REQUIREMENTS. In the entries between the lines holding "The width and" and "Looking at the", inclusive, substitute "right-align" for "left-align" and write out those lines again with nothing else changed.

DATA IN THIS EXERCISE.
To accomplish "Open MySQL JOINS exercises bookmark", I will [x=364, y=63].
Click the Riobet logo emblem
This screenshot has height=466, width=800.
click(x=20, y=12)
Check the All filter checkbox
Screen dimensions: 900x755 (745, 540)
...
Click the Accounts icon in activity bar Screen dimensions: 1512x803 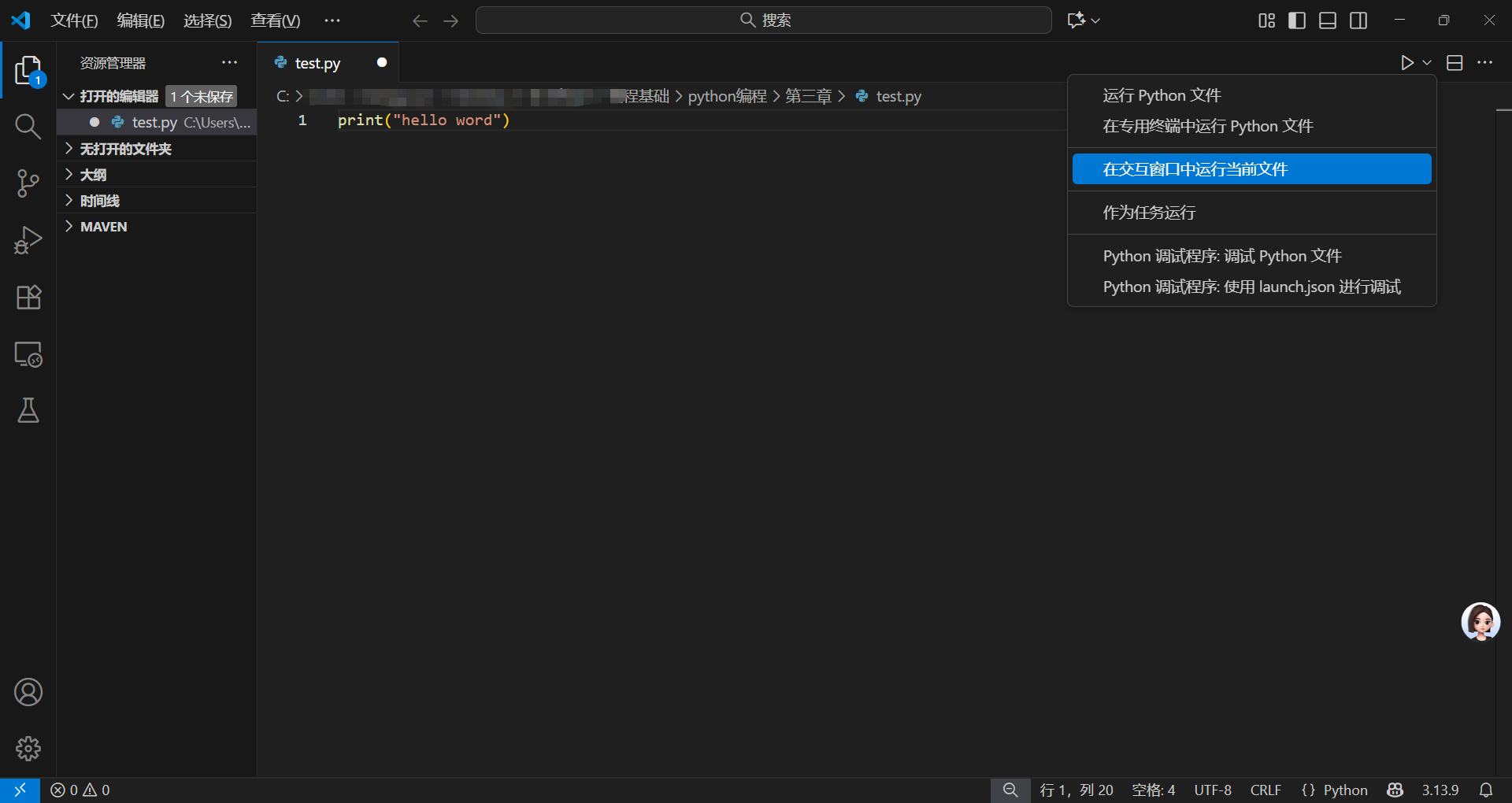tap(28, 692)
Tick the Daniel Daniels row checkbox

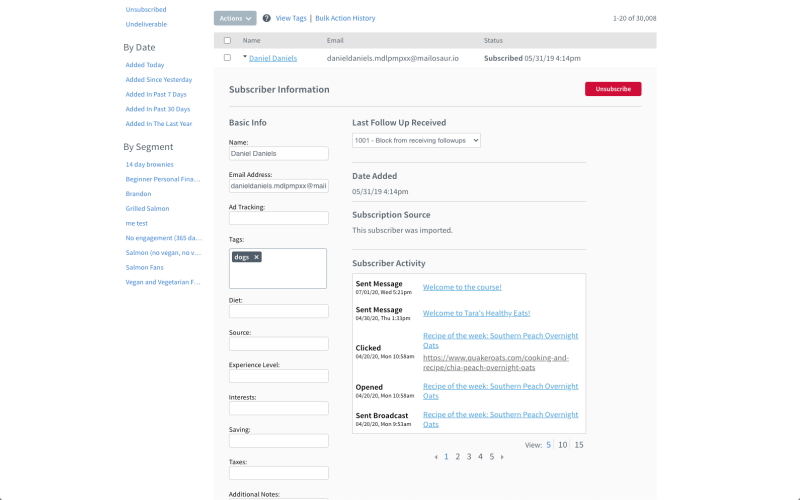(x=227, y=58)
--
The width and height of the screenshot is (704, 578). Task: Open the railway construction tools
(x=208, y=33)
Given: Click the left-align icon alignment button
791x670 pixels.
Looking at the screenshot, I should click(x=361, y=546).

SOLUTION.
The width and height of the screenshot is (704, 578). Task: Open the railway construction tools
(x=208, y=33)
Given: Click the right-align icon alignment button
791x670 pixels.
Looking at the screenshot, I should click(x=361, y=546).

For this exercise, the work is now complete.